Social and Political Unrest among the Tigre
The serfs, or tigre, as they were commonly known, were as much the property of their masters, the shumagulle, as their camels or goats. Each tigre was bound to an individual shumagulle; he and his sons passed in inheritance to the descendants of his shumagulle; and at the will of his shumagulle the tigre could be sold, given away, punished by flogging, or put to death.11
The subservient relationship between the tigre and their shumagulle “masters” stood at the heart of economic life in Tigre-speaking society.12 Although the relationship between tigre and shumagulle depended on the latter’s position as the proprietor of the land and its resources, relations between the two groups also varied according to clan, community size, and the particular nature of the local subsistence economy. Nevertheless, a basic continuity throughout the Tigre-speaking region had solidified well before the advent of European colonialism. Although the major clans (qebelaat) identified both the shumagulle and tigre as belonging to the same group, tigre residents generally viewed themselves as belonging to a series of smaller subclans or “races” that lived in proximity to one another and under larger clan markers such as the Bet Asghede, ‘Ad Takles, and Bet Jut.13
Local variables notwithstanding, certain aspects of the relationship between tigre and shumagulle were universal. The tigre who worked the land paid customary dues in the form of locally harvested foodstuffs to the shumagulle landholder, yet he could not engage in debate or argue with his shumagulle, negotiate the terms of the traditional land “contract,” or terminate the relationship of his own accord. Shumagulle could also expect their tigre vassals to provide unpaid supplemental labor when needed. Usually this included supplemental agricultural work like the milking of animals and the fetching of firewood and other supplies. Shumagulle also reserved the right to use tigre livestock for cultivation as well as other animals, such as camels and mules, for their own transportation needs.14 Early in the BMA’s rule, Keren’s senior civil affairs officer (SCAO), Kennedy Trevaskis, took note of the peculiarities of the relationship, remarking during his tenure in the region that “even where the relationship between tigre and shumagulle was reasonably cordial, the two classes remained castes immutably divided from each other.”15 The divide between tigre and shumagulle also involved a complex system of political authority within the communities. While historically many of the tigre groups lived under the authority of a council of elders, or mahaber, that tied many of the kinship groups together, the shumagulle-led positions of shum (chief) and the subordinate ranks of subchiefs also developed into markers of respect, although the real legislative and judicial authority “lay with the ‘mahaber’ and not with the Shum personally, although he would act as its spokesman and leader.”16 Nevertheless, shumagulle economic power intertwined with political influence as the landlords solidified their authority as the main authorities within the clans over time.

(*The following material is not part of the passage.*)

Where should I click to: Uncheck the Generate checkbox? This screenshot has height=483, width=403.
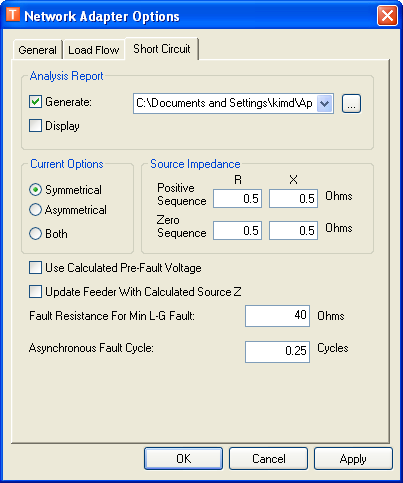35,102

Although uprisings against the landowners occurred throughout Italian colonial rule and surfaced with particular intensity during the 1920s and 1930s, the situation for most tigre had worsened by 1941. This deterioration owed partially to the increased economic burden placed on rural Eritreans during Italy’s military involvement in Ethiopia and then by the wider instability brought about by fighting between Italian and allied forces in nearby Sudan in 1940, which only exacerbated the challenges of the landlord-serf arrangement that the majority of Tigre-speaking communities had lived under since the seventeenth century.17 Set against the stresses of the wartime economy and the power vacuum brought on by the end of formal Italian rule in early 1941, many tigre again began refusing to pay customary dues to their respective shumagulle across the Western Province.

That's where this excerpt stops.